Now, on CBC, Coronation Street runs at about 6:30 pm. Which happened to be right about the time I was flipping on the TV to watch DVDs or play a game or both. And so I’d end up catching a few seconds of it before changing to the DVD player. Maybe more, if I tossed it on and then went to finish a few other things before settling in to watch other shows.
And while it was on, I noticed a few things. First, I noticed Leanne Barlow (played by Jane Danson). Then, later, I noticed Carla Connor (played by Alison King). Both caught my attention, at least for a short period of time. And I also noticed Craig Charles, who I knew from such other fine shows as “Red Dwarf” and “Robot Wars”. Familiarity helped to weaken any token resistance I might have had, especially since he did an okay job with it. Add in the fact that sometimes I wasn’t sure what I wanted to do for the rest of my evening, and it was easy to simply sit down and watch/read for a bit until I decided or until it was a more convenient time to watch a DVD.
And the thing about any type of soap opera is that they’re easy to get into. Despite being dropped into the middle of a very long-running show, and even with sporadic watching, I could figure out who was who and what was what without too much trouble. And there’s always at least one or two stories going on that might catch your interest (and generally more) so something is always happening.
But I wouldn’t have gotten into it except that CBC is trying to catch up to where they are in England, and while I think they always ran it on Sunday mornings now they run it from something like 7 am – noon. For a long time, I wasn’t home on Sunday mornings, but when I started to be home I discovered, yet again, that there was nothing on TV on Sunday mornings and I wanted something that I could kinda ignore on Sunday mornings (so no DVDs that I really wanted to watch). And so I left it on. And that’s how I got into the situation where I now actually try to watch it.
The odd thing about it is that unlike other shows, if I watch it on weekday evenings I don’t really want to watch those episodes on Sunday mornings again, unlike most of the other shows I like.
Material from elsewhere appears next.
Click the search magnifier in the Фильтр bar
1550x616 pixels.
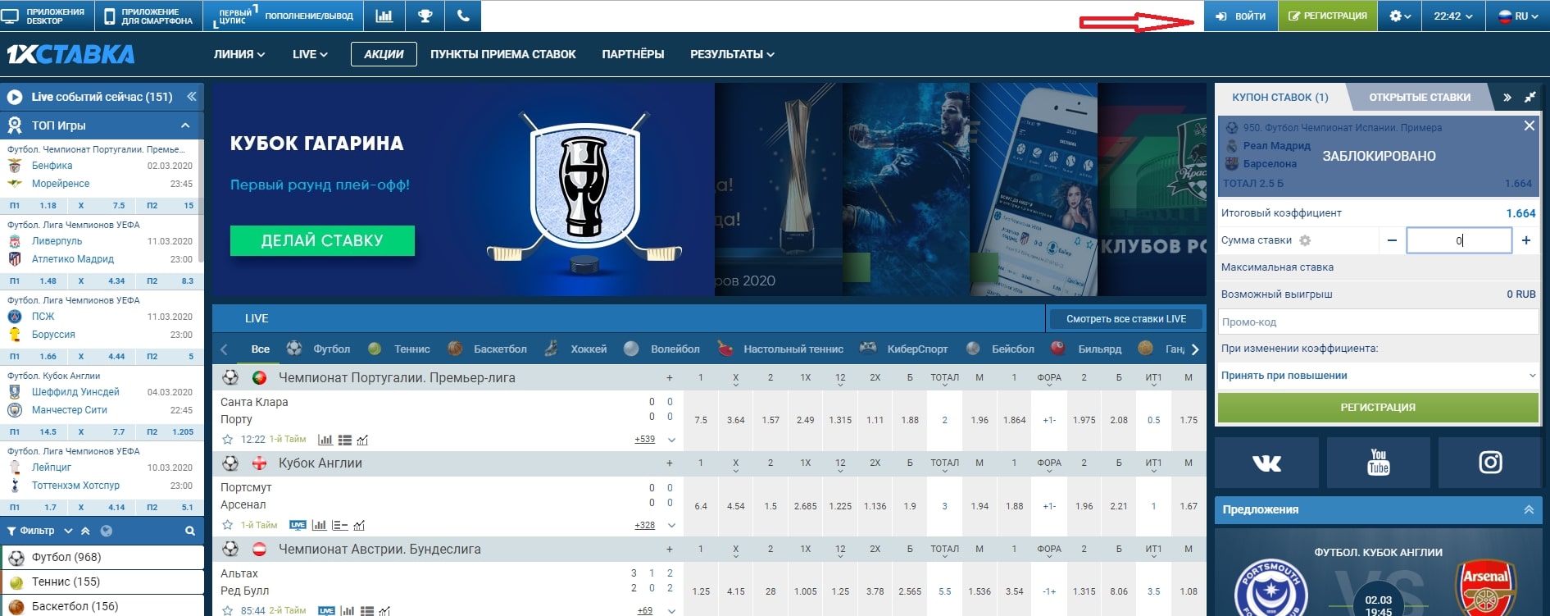190,531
At any rate, it’s an odd little show. It seems to be like a slice-of-life soap opera, which I haven’t seen much of in North America. Most North American soap operas are about well-to-do people: businesspersons (of major corporations), doctors, lawyers, police officers, and so on. There are people in more mundane occupations, but they aren’t common. This is flipped; generally you have small business owners and the like but in general they’re all just what I guess you’d call “working class”. It’s different to me but it is somewhat interesting.
The problem, though, is that it is about ordinary people but often includes extraordinary circumstances. At this point, I’ve seen a massive fraud/murder situation and a marriage scheme, and another fraud case. Sure, some of these things happen to ordinary people as well, but it strikes me that they’re using the same sort of dramatics that soap operas generally use on characters that don’t seem to apply to such massive amounts of scheming and drama. And I wonder if this is because of escapism. While you want to be able to relate to characters in the show, you also don’t want their lives to be exactly like yours because, well, you don’t watch TV to view your own life, but to view something different from it. And, obviously, something more interesting than your life. Thus, it needs drama, and drama that is not your average, every-day drama. Thus, an increased focus on dramatic situations.
It’s an interesting balance to strike. The increased familiarity allows for less drama, but also means that the more drama you try to add the odder it will seem that this is happening in this sort of environment. We can all see why the characters on, say, “Days of Our Lives” keep getting caught up in schemes and dramatic situations, given the world they inhabit, but have to wonder how stupid the characters on Coronation Street have to be to get into their predicaments. Too much stupidity and it becomes hard to relate to them, which means you lose the thing that appeals to the audience in the slice-of-life type of show.
I’m not sure if, for me, I’m at the point where I consider them too stupid to relate to, but more on that later.